Despite a deep crisis in the state-to-state relationship, Americans and Russians are still interested in each other, and they largely reject the current paradigm of battling official narratives. Russians still line up at the U.S. Embassy in Moscow, eager for U.S. visas, and Americans constituted the largest cohort of foreigners visiting Russia for the World Cup this month. It is simply unfair and shortsighted to make ordinary citizens pay the price for conflict between their governments.
Disagreements between Moscow and Washington are extensive, and the two presidents will not find common ground on many issues. The point of meeting is not for them to overlook these differences or to strike a grand bargain. Rather, it should be to send a clear message and create the space necessary for the two governments to restart a cooperative engagement that is in the clear interest of both sides.

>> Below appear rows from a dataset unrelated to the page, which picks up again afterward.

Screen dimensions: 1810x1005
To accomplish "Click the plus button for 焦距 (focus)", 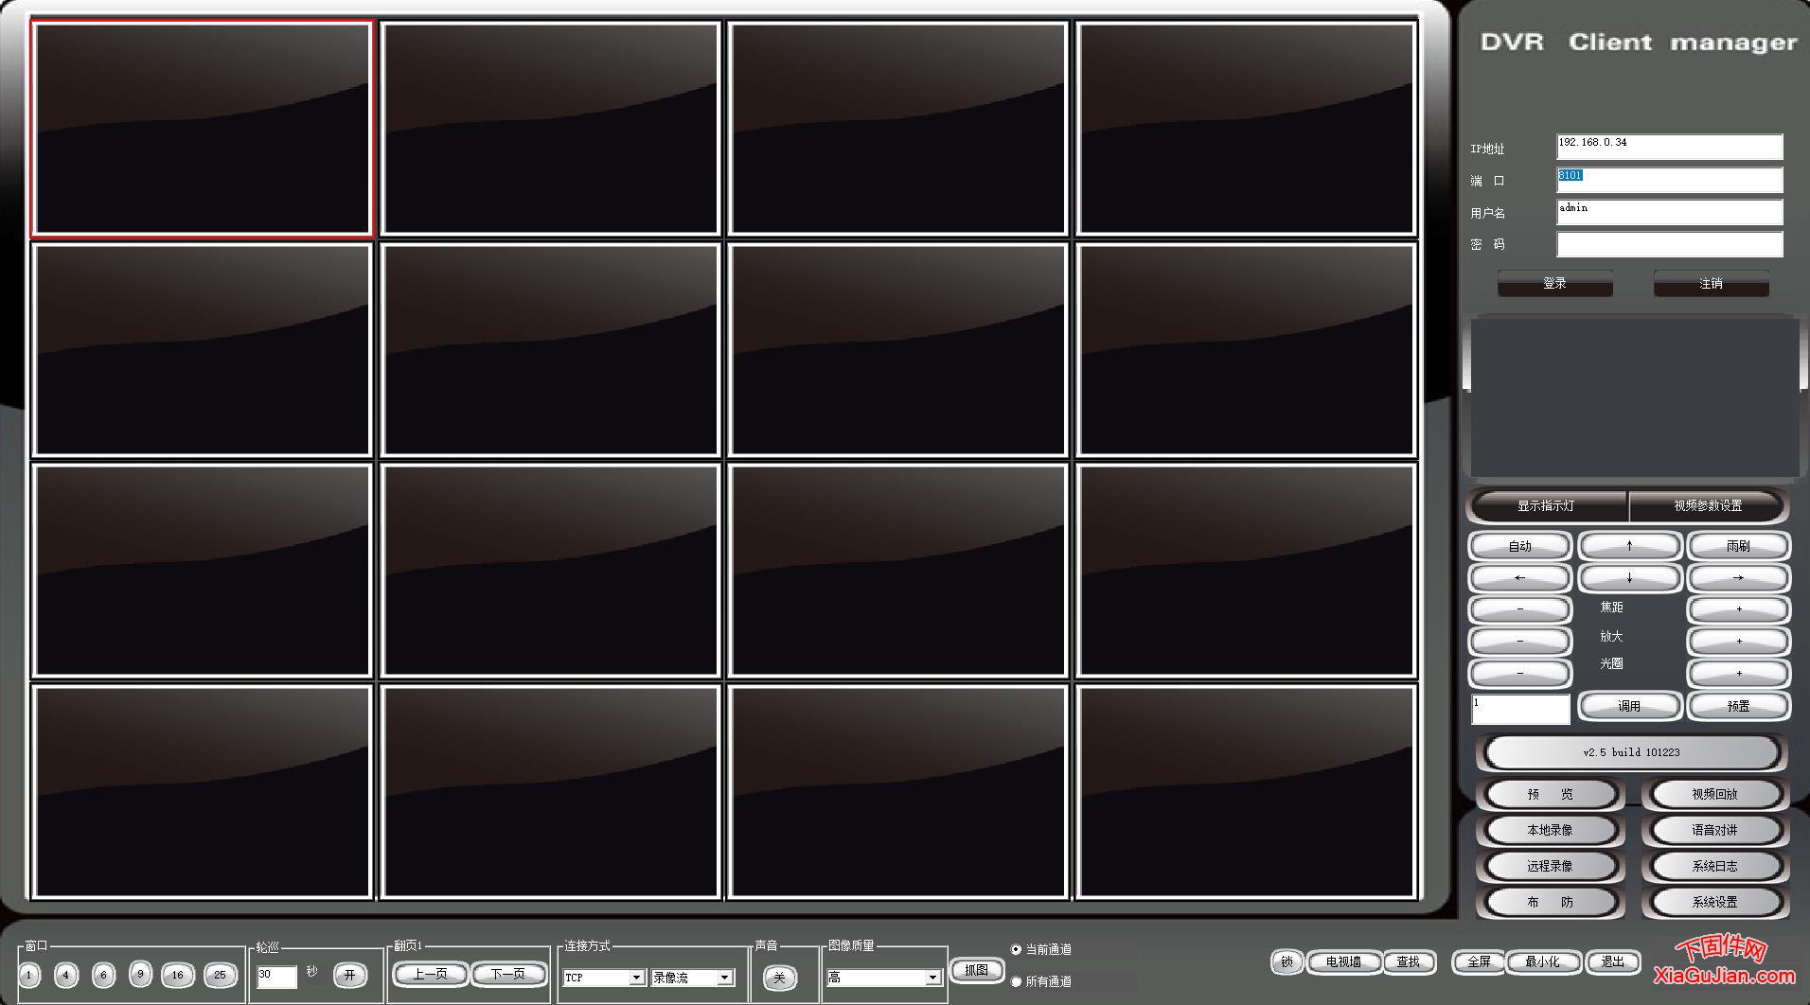I will (x=1738, y=609).

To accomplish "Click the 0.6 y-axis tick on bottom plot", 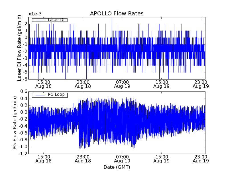I will pos(24,91).
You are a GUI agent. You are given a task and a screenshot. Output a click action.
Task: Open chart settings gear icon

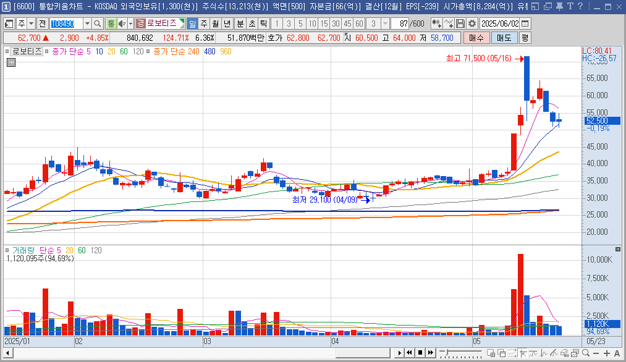tap(472, 23)
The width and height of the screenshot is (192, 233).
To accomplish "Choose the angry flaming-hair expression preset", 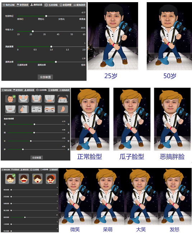I will pos(51,179).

The history of relations between the United States and Russia demonstrates that there is no substitute for personal contacts between the leaders of the two countries. This was the case with Richard Nixon and Leonid Brezhnev, Ronald Reagan and Mikhail Gorbachev, Bill Clinton and Boris Yeltsin. These historical examples are especially important now, when official contacts at lower levels are hampered.
The current conflict is not a new Cold War, nor will it become one. But attention should be paid to the vital lesson from that conflict, which is that summit diplomacy is not just for celebrating big victories—it is for giving momentum to the small steps and everyday interactions that kept that war from turning hot.